At a Pentagon press briefing Friday neither Defense Secretary Chuck Hagel nor chairman of the Joint Chiefs of Staff Army Gen. Martin Dempsey expressed enthusiasm when asked about Turkey’s views on the two issues.

“We continue to talk with the Turkish leadership about their different ways to contribute to the coalition,” Hagel said. “The issue of a buffer zone is not a new issue, as you all know. We discuss all these possibilities, and we’ll continue to talk about what the Turks believe they require.”

Dempsey was then asked again about Turkey’s stance on a buffer zone and a no-fly zone.

“Yeah, look, a buffer zone might, at some point, become a possibility, but that’s not part of our campaign plan presently,” he replied. He did not address the no-fly zone proposal.

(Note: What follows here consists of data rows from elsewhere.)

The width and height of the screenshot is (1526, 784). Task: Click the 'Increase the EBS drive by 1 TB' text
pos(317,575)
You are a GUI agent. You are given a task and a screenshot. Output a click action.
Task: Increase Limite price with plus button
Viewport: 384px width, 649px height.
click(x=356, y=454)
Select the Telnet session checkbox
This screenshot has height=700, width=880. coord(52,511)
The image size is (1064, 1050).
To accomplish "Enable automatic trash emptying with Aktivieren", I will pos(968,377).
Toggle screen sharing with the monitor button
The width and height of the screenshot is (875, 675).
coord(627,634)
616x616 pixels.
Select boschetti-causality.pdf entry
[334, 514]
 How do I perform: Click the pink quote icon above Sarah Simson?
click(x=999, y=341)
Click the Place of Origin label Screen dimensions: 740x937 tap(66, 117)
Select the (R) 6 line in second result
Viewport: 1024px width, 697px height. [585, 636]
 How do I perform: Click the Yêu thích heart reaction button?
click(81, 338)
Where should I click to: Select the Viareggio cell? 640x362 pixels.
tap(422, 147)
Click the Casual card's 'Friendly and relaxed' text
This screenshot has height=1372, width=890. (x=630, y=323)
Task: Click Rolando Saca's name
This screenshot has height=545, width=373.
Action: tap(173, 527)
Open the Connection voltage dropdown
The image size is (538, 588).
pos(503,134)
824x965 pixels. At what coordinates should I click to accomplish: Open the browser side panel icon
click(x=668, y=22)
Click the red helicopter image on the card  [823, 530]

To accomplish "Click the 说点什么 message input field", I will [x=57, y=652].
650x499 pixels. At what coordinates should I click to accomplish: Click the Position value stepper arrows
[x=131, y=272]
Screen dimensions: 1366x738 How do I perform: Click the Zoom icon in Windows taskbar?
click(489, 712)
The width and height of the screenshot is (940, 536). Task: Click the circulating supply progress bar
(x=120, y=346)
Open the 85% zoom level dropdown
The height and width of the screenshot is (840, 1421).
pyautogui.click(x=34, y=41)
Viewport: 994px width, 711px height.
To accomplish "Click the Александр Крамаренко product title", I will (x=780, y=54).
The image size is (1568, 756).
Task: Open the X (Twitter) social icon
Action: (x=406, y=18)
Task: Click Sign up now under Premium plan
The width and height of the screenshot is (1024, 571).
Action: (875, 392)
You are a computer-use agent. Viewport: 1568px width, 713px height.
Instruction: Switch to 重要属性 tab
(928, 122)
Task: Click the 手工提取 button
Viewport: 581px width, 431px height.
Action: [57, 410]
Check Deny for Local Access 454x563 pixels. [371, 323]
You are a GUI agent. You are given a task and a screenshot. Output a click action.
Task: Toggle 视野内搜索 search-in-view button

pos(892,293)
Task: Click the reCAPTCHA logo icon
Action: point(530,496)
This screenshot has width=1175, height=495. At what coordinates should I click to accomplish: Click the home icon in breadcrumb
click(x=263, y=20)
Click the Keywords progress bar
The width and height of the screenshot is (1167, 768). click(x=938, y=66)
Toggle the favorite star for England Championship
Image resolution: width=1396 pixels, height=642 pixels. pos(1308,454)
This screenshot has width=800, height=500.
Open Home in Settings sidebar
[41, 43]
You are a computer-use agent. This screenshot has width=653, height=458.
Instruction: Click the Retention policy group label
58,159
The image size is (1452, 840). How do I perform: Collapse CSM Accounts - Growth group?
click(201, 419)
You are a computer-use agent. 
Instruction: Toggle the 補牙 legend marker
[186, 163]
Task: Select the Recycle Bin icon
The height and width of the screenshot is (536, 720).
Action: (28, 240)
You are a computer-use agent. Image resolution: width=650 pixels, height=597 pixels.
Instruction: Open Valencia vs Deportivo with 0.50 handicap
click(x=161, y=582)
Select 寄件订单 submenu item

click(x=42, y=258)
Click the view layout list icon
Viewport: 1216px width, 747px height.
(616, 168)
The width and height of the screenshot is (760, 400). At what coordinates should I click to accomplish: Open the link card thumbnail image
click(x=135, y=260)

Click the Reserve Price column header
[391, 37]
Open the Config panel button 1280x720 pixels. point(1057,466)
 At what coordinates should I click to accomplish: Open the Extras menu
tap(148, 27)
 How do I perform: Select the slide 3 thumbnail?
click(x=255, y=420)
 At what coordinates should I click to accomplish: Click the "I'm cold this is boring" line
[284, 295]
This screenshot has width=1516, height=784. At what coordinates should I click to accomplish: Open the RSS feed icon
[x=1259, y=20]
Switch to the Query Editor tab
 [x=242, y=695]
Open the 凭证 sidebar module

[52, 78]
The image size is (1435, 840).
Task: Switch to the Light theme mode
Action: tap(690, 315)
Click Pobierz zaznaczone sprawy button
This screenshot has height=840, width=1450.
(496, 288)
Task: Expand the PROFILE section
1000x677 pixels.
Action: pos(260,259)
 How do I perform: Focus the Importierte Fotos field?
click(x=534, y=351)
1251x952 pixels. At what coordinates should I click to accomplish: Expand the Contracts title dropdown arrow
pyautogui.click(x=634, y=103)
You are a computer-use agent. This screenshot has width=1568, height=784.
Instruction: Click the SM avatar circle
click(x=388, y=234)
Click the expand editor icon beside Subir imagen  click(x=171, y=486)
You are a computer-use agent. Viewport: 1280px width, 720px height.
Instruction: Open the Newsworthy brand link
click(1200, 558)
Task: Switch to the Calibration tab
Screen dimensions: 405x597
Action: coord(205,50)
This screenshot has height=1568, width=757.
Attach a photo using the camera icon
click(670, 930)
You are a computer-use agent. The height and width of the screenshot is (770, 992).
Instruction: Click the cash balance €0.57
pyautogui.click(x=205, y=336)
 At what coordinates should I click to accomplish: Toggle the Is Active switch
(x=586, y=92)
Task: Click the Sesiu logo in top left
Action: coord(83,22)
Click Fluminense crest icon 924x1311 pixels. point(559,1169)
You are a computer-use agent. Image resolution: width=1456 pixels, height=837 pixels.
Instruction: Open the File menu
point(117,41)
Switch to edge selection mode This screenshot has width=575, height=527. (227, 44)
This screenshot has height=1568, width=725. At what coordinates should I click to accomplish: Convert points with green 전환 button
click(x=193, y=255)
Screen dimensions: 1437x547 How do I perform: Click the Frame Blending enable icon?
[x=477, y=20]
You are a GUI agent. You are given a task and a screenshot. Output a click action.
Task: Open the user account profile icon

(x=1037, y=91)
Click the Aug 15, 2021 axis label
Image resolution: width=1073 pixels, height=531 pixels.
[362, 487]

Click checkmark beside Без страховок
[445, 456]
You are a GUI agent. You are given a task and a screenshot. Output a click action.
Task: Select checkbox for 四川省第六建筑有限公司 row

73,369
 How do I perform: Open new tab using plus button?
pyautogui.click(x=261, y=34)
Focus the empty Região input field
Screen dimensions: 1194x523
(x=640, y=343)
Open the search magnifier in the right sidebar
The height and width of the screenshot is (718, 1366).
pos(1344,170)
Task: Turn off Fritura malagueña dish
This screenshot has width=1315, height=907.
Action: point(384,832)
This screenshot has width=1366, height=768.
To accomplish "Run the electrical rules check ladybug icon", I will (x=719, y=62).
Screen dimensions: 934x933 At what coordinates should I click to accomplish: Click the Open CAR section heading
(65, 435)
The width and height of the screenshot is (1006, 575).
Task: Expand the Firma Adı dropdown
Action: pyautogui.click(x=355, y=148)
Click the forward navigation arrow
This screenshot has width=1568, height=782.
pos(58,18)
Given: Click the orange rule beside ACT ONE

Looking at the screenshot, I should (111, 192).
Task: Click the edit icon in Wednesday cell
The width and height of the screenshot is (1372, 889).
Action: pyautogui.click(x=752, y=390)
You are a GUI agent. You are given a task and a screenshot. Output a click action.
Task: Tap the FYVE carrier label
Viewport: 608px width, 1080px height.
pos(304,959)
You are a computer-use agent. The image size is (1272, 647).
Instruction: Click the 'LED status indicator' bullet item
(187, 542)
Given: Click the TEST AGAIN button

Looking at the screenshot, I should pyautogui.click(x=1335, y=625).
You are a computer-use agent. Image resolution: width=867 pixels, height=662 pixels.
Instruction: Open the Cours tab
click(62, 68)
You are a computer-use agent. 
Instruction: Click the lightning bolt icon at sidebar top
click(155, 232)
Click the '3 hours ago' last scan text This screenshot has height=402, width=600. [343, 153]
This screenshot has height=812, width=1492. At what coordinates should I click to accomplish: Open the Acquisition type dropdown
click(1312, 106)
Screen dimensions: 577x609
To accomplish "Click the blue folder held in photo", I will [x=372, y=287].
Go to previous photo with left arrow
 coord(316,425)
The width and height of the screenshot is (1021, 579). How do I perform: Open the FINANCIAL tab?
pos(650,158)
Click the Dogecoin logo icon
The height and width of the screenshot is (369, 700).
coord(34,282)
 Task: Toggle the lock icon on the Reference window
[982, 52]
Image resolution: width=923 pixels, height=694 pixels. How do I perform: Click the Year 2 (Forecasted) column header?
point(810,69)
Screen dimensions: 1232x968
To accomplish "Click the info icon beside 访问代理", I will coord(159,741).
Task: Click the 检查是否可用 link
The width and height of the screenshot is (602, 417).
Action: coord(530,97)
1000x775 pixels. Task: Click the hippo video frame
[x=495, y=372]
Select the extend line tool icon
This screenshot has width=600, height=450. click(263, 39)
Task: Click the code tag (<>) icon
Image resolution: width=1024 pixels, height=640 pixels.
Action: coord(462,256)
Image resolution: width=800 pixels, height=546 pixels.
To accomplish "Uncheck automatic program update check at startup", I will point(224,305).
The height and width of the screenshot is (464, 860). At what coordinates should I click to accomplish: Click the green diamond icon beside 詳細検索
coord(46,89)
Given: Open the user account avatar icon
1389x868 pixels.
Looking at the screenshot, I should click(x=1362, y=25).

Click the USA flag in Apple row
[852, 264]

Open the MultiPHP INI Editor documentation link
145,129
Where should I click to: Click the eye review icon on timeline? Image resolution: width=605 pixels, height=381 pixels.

One thing the U.S. has been pressing Turkey on is the matter of using the Incirlik air base to launch air attacks against ISIS. The NATO facility in south-eastern Turkey is just 200 or so miles from the ISIS stronghold of Raqqa.

Earlier this month unnamed government officials told Turkish media the use of Incirlik for combat missions was off the table, but at that stage Turkey’s reticence was attributed largely to concerns about the safety of dozens of Turkish hostages seized by ISIS in Mosul, Iraq last June.

Those captives have since been released, prompting Secretary of State John Kerry to declare in New York last week that with the hostage issue now resolved, “Turkey is very much part of this coalition, and Turkey will be very engaged on the frontlines of this effort.”

Whether that involvement will include allowing the use of Incirlik is yet to be seen. So far no concrete contributions to the coalition have been announced.

On Thursday this week, Turkey’s parliament will debate resolutions on extending existing mandates allowing the Turkish military to mount operations across the borders with Syria and Iraq if necessary.